Ein Standpunkt von Kerstin Chavent, Elisa Gratias, Isabelle Krötsch.
Unsere Welt befindet sich in einem Prozess tiefgreifender Veränderungen. Eine ganze Zivilisation taumelt ihrem Ende entgegen. Noch scheint das Trennende, Ausbeutende und Zerstörerische die Oberhand zu behalten.
Noch mag es so aussehen, als hätten wir keine Überlebenschance gegenüber einer Maschinerie, die jedes Leben missachtet. In allen Bereichen wird versucht, das Lebendige zu manipulieren, zu kontrollieren, zu zerstören oder zu ersetzen. Die Spuren, die die Gier nach Macht und Geld hinterlassen, sind heute derart spürbar, dass auch bei den Optimistischsten die Hoffnung auf eine bessere Welt schwindet.
Ob in den Mainstream- oder den Enthüllungsplattformen der alternativen Medien — wir werden mit der Tatsache konfrontiert, dass es den Menschen vermutlich nicht mehr lange geben wird. Doch parallel zu den schlechten Nachrichten bildet sich ein neues Bewusstsein, das sich nicht in die Tiefe ziehen lässt, sondern das den zerstörerischen Kräften entgegenwirkt. Dieses Bewusstsein achtet das Lebendige und führt die Menschen wieder zusammen. In seinem Zentrum steht nicht die Angst, sondern die Liebe.
Es erfordert Mut, in Zeiten der allgemeinen Verwirrung und Verunsicherung, wie in Platons Gleichnis aus dem Dunkel der Höhle herauszutreten, um sich dem Licht der Sonne zuzuwenden. Jens Wernicke, der Herausgeber des Internetmagazins Rubikon hatte Mut, als er Anfang 2018 die Redaktion Aufwind ins Leben rief. Er wagte es, in seinem Online-Magazin mit hauptsächlich politischen Themen im Fokus ein Forum für psychologische, philosophische und spirituelle Themen zu schaffen.
Also mussten wir, die Verantwortlichen dieser Redaktion, den Mut entwickeln und nach echten Alternativen und Visionen suchen. Wir wollen weder Realitäten schönfärben noch uns in künstliche Paradiese flüchten. Wir wollen mithelfen, unsere Welt neu zu gestalten.

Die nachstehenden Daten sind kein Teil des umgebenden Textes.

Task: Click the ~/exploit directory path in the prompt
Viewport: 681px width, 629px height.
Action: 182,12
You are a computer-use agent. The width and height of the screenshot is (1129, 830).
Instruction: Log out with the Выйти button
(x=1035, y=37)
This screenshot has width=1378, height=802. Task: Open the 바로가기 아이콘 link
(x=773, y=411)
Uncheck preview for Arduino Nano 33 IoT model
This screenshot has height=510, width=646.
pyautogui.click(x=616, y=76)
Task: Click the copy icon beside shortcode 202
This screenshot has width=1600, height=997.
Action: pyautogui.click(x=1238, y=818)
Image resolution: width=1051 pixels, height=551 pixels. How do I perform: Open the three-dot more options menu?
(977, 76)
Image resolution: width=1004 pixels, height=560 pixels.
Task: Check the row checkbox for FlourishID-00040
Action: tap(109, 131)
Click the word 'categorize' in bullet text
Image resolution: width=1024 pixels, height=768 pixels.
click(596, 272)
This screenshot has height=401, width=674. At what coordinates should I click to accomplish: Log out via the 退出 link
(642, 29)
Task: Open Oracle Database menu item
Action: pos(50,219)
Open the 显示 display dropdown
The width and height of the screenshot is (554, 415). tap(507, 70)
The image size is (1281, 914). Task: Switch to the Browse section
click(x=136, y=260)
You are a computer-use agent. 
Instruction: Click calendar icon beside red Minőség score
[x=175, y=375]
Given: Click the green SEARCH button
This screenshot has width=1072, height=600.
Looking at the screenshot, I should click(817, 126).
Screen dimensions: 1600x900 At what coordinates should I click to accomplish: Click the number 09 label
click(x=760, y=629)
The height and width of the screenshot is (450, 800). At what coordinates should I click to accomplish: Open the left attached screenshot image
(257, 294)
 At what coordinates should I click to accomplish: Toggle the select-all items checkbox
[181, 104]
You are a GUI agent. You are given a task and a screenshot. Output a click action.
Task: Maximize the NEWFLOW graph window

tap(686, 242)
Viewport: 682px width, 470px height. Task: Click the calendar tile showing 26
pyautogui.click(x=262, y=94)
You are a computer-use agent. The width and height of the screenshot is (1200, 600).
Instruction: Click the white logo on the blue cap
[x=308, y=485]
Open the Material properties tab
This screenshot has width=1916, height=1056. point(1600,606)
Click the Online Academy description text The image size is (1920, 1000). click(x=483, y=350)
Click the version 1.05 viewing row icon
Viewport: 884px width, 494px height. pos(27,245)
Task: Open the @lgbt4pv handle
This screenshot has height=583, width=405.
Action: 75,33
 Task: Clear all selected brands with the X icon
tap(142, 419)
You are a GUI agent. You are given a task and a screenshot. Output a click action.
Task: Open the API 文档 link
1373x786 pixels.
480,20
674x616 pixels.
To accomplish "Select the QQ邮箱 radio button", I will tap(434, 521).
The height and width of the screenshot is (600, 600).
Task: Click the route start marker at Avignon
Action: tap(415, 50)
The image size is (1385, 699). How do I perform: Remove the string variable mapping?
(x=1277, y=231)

Um Lösungsansätze zu finden, können wir nicht darauf warten, dass sich alles schon irgendwie wieder einrenken wird, wenn wir nur optimistisch genug sind und ökologisch angebauten Tee trinken. In der Epoche eines grundsätzlichen Wandels zu leben ist kein Sonntagsspaziergang. Denn um die gigantischen Probleme zu lösen, mit denen wir konfrontiert sind, gibt es nur eine Möglichkeit: mitten hineinzugehen.
Lag nicht der Ausgang aus Dantes Hölle genau in ihrer Mitte? Wir müssen in den dunklen Wald hineintreten, die tiefen Abgründe der Zerstörung ausleuchten. Wir müssen uns der ohnmächtigen Wut und der existenziellen Angst stellen, die die aktuelle Situation bei vielen von uns auslöst. Mit unseren Texten versuchen wir, noch einen Schritt weiter zu gehen, um Wege aufzuzeigen, die aus dem dunklen Tunnel herausführen. Für jede Art von Heilung ist es notwendig, sich zunächst mit dem Unbequemen, Unangenehmen, Angstmachenden zu konfrontieren. Schließlich können wir nichts hinter uns lassen, dessen wir uns nicht bewusst sind und das uns unterschwellig beeinflusst.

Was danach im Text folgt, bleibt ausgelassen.